■ DATASET RECORDS:
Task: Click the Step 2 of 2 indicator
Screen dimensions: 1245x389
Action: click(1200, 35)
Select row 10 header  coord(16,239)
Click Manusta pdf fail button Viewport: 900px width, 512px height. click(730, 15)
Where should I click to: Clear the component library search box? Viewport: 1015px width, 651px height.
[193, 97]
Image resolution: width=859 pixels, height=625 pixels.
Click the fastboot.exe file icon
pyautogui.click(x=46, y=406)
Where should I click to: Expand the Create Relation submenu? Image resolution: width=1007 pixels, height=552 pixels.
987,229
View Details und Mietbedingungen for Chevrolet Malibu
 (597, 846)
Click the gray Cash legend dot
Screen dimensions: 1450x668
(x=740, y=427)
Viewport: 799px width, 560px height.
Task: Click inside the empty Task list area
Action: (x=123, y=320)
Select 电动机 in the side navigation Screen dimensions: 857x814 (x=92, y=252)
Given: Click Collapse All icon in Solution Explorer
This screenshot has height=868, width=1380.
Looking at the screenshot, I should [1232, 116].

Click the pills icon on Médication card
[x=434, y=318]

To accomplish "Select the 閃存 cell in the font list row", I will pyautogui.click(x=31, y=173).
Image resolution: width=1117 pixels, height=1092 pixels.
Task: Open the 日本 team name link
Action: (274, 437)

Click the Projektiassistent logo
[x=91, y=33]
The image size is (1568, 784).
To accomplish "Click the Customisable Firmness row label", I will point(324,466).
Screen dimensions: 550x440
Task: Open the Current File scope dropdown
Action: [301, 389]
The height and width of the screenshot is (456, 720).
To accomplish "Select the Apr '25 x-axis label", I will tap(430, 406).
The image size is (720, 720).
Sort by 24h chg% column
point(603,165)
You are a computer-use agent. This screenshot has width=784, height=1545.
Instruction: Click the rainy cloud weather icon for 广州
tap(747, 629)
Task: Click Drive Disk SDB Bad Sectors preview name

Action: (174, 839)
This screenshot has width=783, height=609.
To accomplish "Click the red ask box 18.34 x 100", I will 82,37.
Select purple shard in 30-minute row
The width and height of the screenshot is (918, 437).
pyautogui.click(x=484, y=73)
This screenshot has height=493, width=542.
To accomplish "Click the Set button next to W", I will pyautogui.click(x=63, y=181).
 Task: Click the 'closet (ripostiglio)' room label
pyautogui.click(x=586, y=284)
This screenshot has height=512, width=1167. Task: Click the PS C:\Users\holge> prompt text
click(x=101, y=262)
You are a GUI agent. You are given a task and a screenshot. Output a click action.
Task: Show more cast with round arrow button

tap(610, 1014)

■ ABOUT THIS TASK:
Having read the records above, reproduce each one exactly.

■ RESULT BELOW:
Task: Click the Step 2 of 2 indicator
Screen dimensions: 1245x389
Action: click(1200, 35)
Select row 10 header  coord(16,239)
Click Manusta pdf fail button Viewport: 900px width, 512px height. click(730, 15)
Where should I click to: Clear the component library search box? Viewport: 1015px width, 651px height.
[193, 97]
Image resolution: width=859 pixels, height=625 pixels.
Click the fastboot.exe file icon
pyautogui.click(x=46, y=406)
Where should I click to: Expand the Create Relation submenu? Image resolution: width=1007 pixels, height=552 pixels.
987,229
View Details und Mietbedingungen for Chevrolet Malibu
 (597, 846)
Click the gray Cash legend dot
Screen dimensions: 1450x668
(x=740, y=427)
Viewport: 799px width, 560px height.
Task: Click inside the empty Task list area
Action: (x=123, y=320)
Select 电动机 in the side navigation Screen dimensions: 857x814 (x=92, y=252)
Given: Click Collapse All icon in Solution Explorer
This screenshot has height=868, width=1380.
Looking at the screenshot, I should [1232, 116].

Click the pills icon on Médication card
[x=434, y=318]

To accomplish "Select the 閃存 cell in the font list row", I will pyautogui.click(x=31, y=173).
Image resolution: width=1117 pixels, height=1092 pixels.
Task: Open the 日本 team name link
Action: (274, 437)

Click the Projektiassistent logo
[x=91, y=33]
The image size is (1568, 784).
To accomplish "Click the Customisable Firmness row label", I will point(324,466).
Screen dimensions: 550x440
Task: Open the Current File scope dropdown
Action: [301, 389]
The height and width of the screenshot is (456, 720).
To accomplish "Select the Apr '25 x-axis label", I will tap(430, 406).
The image size is (720, 720).
Sort by 24h chg% column
point(603,165)
You are a computer-use agent. This screenshot has width=784, height=1545.
Instruction: Click the rainy cloud weather icon for 广州
tap(747, 629)
Task: Click Drive Disk SDB Bad Sectors preview name

Action: (174, 839)
This screenshot has width=783, height=609.
To accomplish "Click the red ask box 18.34 x 100", I will 82,37.
Select purple shard in 30-minute row
The width and height of the screenshot is (918, 437).
pyautogui.click(x=484, y=73)
This screenshot has height=493, width=542.
To accomplish "Click the Set button next to W", I will pyautogui.click(x=63, y=181).
 Task: Click the 'closet (ripostiglio)' room label
pyautogui.click(x=586, y=284)
This screenshot has height=512, width=1167. Task: Click the PS C:\Users\holge> prompt text
click(x=101, y=262)
You are a GUI agent. You are given a task and a screenshot. Output a click action.
Task: Show more cast with round arrow button

tap(610, 1014)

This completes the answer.